2009 Fiscal Year Annual Research Report
Project/Area Number |
20500563
|
Research Institution | Nihon Fukushi University |
Principal Investigator |
岡川 暁 Nihon Fukushi University, 健康科学部, 教授 (10233305)
|
Keywords | 脊髄損傷者 / 神経科学 / 伸張反射 / 姿勢反射 / 随意運動 / 下肢切断者 |
Research Abstract |
静止状態でのWheelie動作によるバランス制御機構を検討した。対象は、男子大学生3名、この内2名は健常者であり、もう1名は下肢切断者であった。また、健常学生の内1名は、5秒以上安定してWheelie動作が出来ない者であった。被検者の頭頂、耳垂、第7頸椎棘突起、肩峯、外側上顆、手首、大転子、および車椅子後輪の車軸にマーカーを設置し、Wheelie動作開始直前から10秒間程度、矢状面にてビデオ撮影を行った。また、三角筋前部および後部、上腕二頭筋および上腕三頭筋より筋電図を導出し、肘関節屈曲・伸展の角度変位をゴニオメーターにて計測した。 映像に基づき、(1)頭頂と耳垂、および第7頸椎棘突起と大転子を結ぶ線のなす角度 (2)頭頂と耳垂を結ぶ線と鉛直線のなす角度を解析した。 (1)は体幹と頭部の位置関係を示す指標とし、頸反射の検討に用い、(2)は、頭部と地面の位置関係を示す指標とし、迷路反射の検討に用いた。

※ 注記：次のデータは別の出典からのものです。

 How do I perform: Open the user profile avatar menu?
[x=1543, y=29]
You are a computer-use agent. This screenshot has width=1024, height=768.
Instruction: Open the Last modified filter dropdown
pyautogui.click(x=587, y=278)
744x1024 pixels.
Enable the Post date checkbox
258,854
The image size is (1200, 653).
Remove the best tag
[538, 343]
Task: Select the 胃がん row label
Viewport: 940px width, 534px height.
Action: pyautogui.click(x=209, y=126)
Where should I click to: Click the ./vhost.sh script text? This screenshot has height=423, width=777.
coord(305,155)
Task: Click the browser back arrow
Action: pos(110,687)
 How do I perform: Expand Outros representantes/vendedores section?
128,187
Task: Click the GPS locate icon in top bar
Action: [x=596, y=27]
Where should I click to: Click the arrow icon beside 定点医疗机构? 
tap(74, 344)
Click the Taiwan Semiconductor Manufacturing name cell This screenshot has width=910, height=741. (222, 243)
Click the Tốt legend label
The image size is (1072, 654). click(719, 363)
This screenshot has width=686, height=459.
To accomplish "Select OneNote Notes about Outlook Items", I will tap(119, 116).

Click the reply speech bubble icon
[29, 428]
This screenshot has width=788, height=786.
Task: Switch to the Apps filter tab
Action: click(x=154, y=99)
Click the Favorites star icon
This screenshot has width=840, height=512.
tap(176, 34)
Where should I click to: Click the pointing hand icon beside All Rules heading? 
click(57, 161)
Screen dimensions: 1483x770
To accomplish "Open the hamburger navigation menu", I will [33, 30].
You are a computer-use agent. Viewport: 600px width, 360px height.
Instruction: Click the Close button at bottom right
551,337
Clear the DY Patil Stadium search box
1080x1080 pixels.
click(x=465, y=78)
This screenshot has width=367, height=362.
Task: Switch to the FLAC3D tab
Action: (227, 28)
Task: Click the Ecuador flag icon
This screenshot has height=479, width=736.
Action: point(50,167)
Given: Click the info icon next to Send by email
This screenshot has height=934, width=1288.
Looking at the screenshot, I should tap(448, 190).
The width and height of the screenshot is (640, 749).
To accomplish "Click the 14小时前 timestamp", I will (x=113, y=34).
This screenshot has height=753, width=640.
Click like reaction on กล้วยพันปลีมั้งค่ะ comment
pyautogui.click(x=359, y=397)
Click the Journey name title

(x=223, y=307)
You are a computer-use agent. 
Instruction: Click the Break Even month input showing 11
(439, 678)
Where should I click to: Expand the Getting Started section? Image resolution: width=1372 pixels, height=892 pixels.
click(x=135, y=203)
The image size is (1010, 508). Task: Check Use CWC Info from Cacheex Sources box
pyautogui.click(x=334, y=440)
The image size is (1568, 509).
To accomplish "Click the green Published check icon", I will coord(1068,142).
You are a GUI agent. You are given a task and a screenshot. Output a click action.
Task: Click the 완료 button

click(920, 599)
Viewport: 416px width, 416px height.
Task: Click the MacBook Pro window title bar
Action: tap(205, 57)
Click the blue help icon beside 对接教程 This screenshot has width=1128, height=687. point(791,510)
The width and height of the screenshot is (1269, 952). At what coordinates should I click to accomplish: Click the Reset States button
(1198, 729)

Wheelie動作ができる健常学生Aと出来ない健常学生Bとの比較より、Bでは下肢の伸展動作が発現することによりバランス調節が困難になっていること、この現象は、頭部が前屈していること、および頭部が地面に対して前屈も後屈もしていないことから、主として頸反射由来であることが推察された(本被検者では、前屈角度が30度を越すと、頸反射が発生し。下肢が伸展し始めていることが推察された)。これに対し、AではBに比して(2)が大きく、頭部が地面に対して後傾していることから、頸反射と迷路反射がお互いにその影響を打ち消し合い、下肢の伸展が発生せず、バランス調節を容易にしていることが伺われた。 Wheelie動作ができる下肢切断者の画像データ、および上肢筋の筋電図に基づく生理学的な指標の解析は、現在実行中である。